### Goal of the exercise
Please set down, unchanged, each line from the one with "Where should I" to the final line of the data below, both included. Drop the pictures.

===

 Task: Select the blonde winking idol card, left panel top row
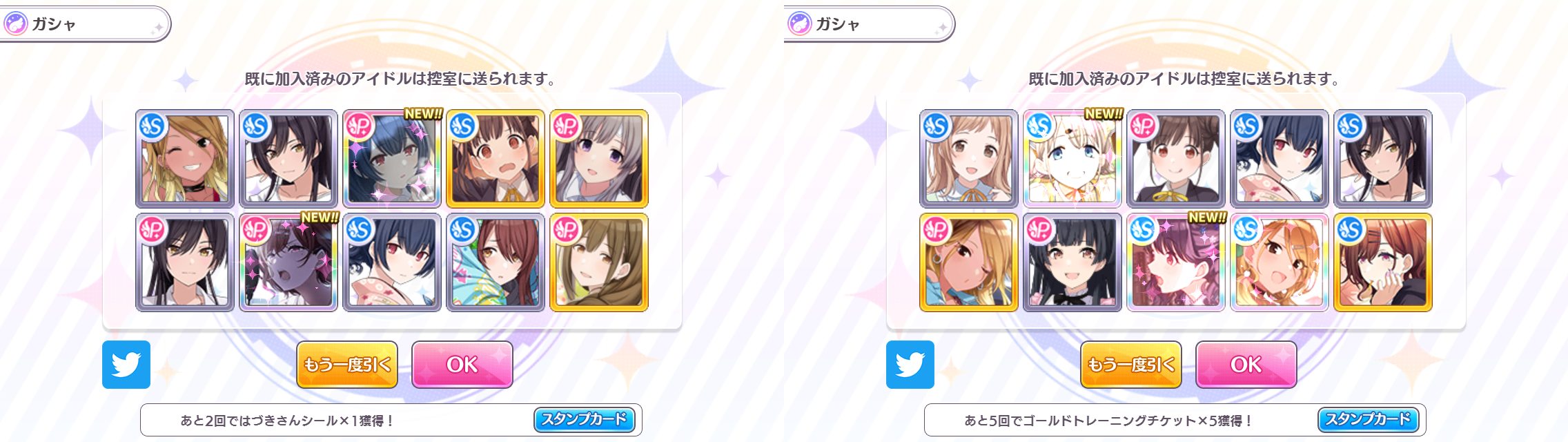pyautogui.click(x=185, y=159)
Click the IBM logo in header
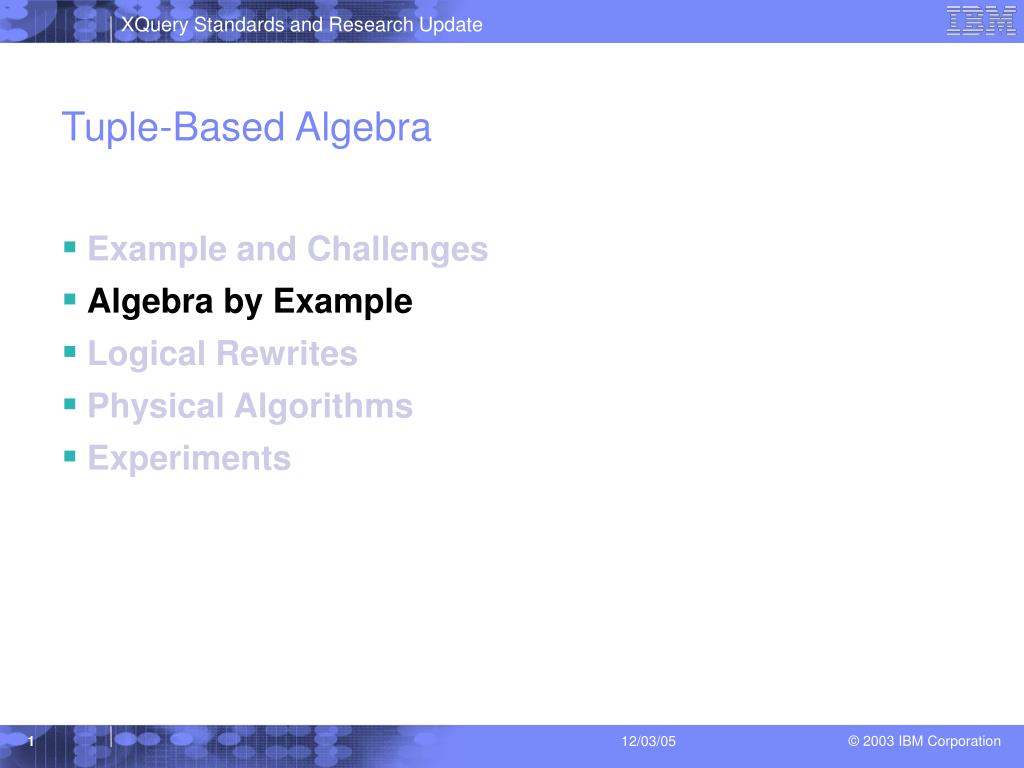 tap(981, 20)
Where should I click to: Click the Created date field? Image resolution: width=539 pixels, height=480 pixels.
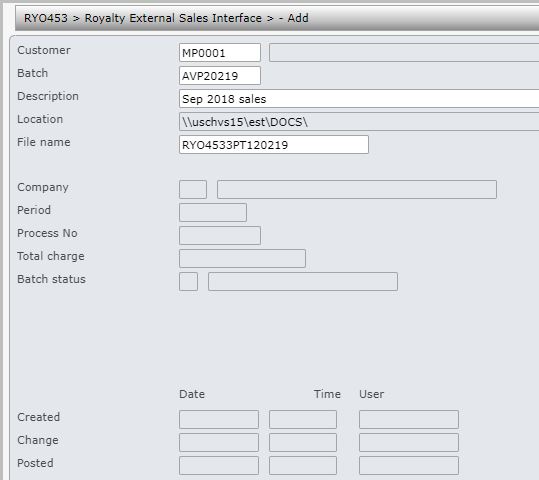[219, 419]

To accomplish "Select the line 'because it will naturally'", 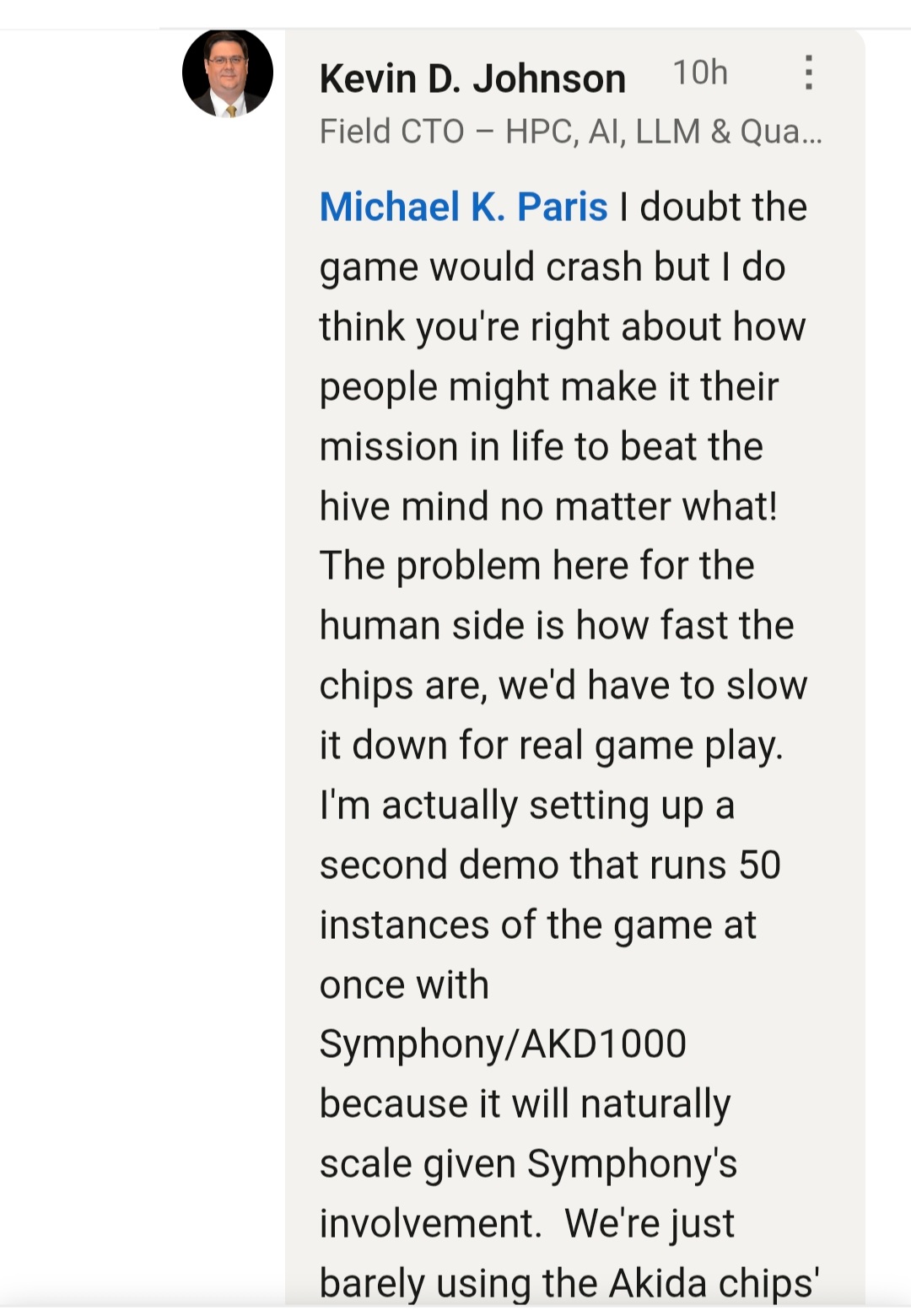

===

### Response for this exercise
Where should I click to: Click the Created date field? Image resolution: width=539 pixels, height=480 pixels.
[219, 419]

To accomplish "Select the line 'because it will naturally'", 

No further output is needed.